— DIRECTIONS FOR THIS TASK —
Once the line with "Screen dimensions: 700x762" is found in the entries below, print it and each following line exactly, stopping after the line with "Click the Schedule API Workflow title text"; print nothing else.

══ DATA IN THIS EXERCISE

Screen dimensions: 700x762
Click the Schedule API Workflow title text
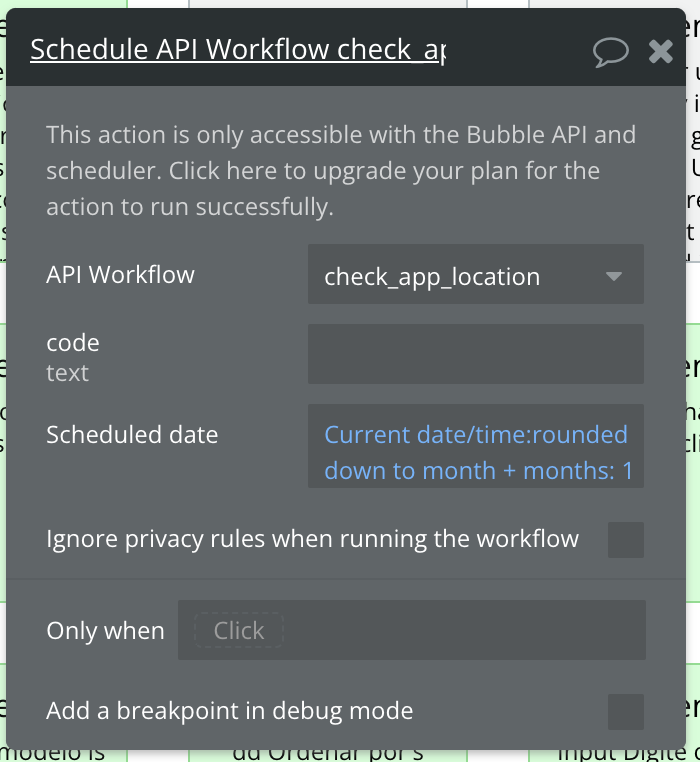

════
══ DATA IN THIS EXERCISE

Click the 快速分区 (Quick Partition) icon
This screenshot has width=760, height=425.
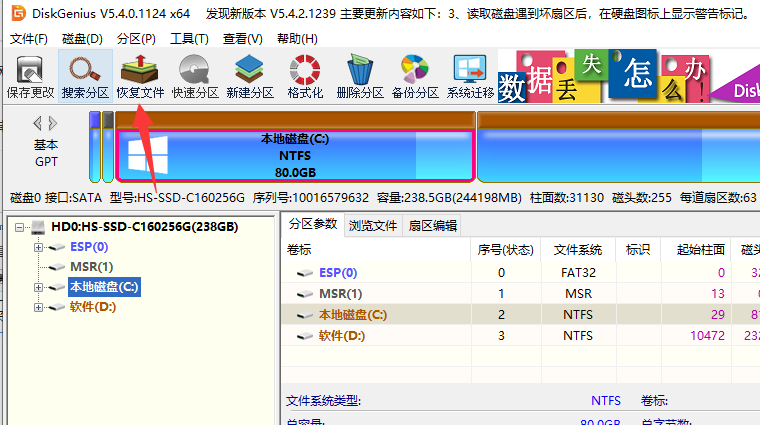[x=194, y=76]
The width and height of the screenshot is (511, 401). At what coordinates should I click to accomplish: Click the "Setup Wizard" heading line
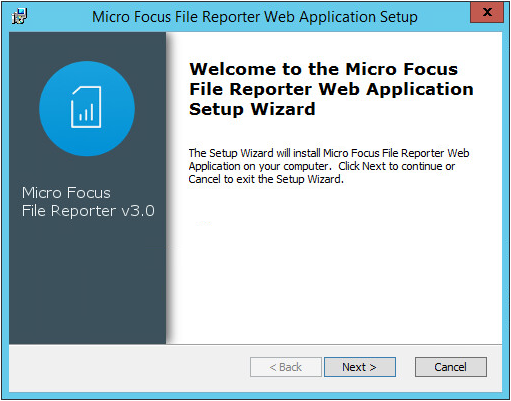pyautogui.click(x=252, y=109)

════
══ DATA IN THIS EXERCISE

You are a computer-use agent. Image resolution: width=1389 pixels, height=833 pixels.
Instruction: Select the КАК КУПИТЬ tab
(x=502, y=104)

════

— REPLY TO THE EXERCISE —
Screen dimensions: 700x762
Click the Schedule API Workflow title text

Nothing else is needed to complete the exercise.